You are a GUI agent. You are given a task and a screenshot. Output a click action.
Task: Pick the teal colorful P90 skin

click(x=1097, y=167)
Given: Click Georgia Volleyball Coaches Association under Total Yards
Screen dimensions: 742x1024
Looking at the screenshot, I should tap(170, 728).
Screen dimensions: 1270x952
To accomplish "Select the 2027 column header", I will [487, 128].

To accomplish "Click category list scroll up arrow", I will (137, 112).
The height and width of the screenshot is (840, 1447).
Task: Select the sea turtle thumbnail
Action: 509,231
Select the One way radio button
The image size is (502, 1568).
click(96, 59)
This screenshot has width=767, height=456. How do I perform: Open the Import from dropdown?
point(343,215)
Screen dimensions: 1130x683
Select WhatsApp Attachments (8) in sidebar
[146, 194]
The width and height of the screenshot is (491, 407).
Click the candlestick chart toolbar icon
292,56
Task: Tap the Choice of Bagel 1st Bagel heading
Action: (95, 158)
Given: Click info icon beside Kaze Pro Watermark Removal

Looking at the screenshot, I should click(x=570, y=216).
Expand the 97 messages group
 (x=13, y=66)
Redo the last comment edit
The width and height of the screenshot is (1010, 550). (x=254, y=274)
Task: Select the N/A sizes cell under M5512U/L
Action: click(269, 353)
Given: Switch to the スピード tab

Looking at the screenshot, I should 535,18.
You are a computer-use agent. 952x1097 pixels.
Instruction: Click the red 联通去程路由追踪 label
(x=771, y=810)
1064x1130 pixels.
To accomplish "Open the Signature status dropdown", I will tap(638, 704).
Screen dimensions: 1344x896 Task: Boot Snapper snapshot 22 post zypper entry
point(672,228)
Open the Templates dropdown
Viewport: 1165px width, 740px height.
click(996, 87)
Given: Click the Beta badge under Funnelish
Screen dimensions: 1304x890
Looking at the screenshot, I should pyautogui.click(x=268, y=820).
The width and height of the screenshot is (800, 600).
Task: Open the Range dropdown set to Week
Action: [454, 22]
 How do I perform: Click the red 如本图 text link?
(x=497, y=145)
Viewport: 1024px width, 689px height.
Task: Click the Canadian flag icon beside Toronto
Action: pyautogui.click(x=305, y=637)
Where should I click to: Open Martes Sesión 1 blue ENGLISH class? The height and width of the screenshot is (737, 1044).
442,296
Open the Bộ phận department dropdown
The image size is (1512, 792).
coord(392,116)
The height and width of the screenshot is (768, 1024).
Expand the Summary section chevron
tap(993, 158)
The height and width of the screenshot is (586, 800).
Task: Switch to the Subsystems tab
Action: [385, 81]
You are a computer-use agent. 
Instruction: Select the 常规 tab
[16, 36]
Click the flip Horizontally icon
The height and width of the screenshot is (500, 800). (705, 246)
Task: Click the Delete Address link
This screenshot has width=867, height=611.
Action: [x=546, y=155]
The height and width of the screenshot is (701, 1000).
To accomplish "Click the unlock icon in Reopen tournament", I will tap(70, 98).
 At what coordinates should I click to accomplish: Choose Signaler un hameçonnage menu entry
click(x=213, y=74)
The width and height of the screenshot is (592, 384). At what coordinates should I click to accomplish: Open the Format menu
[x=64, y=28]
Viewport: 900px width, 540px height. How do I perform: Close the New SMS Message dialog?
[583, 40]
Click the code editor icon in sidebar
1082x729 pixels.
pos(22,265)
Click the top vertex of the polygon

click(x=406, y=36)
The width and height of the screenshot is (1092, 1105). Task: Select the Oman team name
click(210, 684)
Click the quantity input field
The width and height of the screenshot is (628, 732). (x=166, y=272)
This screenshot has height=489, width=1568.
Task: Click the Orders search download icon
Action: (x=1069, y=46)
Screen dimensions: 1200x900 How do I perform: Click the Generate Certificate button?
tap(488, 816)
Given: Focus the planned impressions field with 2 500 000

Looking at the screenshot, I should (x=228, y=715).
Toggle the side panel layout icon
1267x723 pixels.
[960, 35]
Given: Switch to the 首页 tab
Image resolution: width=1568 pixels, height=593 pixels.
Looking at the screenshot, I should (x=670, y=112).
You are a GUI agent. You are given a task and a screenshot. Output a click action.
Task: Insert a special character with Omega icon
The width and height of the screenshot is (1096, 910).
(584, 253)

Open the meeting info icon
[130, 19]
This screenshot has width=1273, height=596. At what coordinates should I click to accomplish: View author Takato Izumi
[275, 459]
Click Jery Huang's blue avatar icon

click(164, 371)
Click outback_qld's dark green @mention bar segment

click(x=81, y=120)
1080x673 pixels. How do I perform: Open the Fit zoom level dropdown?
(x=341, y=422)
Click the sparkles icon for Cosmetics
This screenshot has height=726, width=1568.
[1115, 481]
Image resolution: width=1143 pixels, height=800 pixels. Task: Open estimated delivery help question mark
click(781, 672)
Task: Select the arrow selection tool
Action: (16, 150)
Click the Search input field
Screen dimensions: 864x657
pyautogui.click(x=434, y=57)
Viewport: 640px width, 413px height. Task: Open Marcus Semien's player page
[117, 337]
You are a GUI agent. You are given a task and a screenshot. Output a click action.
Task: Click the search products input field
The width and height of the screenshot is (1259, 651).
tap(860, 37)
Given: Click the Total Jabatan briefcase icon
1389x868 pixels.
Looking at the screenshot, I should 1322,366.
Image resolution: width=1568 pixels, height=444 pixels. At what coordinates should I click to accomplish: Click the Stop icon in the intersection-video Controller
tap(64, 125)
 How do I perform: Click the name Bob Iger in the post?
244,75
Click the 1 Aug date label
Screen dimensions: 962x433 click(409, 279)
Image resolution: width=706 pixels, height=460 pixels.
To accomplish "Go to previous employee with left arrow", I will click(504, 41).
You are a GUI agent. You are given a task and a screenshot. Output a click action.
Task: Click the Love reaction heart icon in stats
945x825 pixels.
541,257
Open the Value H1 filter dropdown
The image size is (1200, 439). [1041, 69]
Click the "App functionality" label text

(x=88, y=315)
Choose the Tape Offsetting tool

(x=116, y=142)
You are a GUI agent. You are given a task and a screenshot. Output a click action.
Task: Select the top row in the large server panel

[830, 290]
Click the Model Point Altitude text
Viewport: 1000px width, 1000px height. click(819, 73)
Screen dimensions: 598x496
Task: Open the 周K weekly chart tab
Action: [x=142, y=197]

▶ **The task**
Select, from the listing, all lines that include the word "computer".

▶ **Response for this exercise**
You are a computer-use agent. 952x1097 pixels.
You are a computer-use agent. 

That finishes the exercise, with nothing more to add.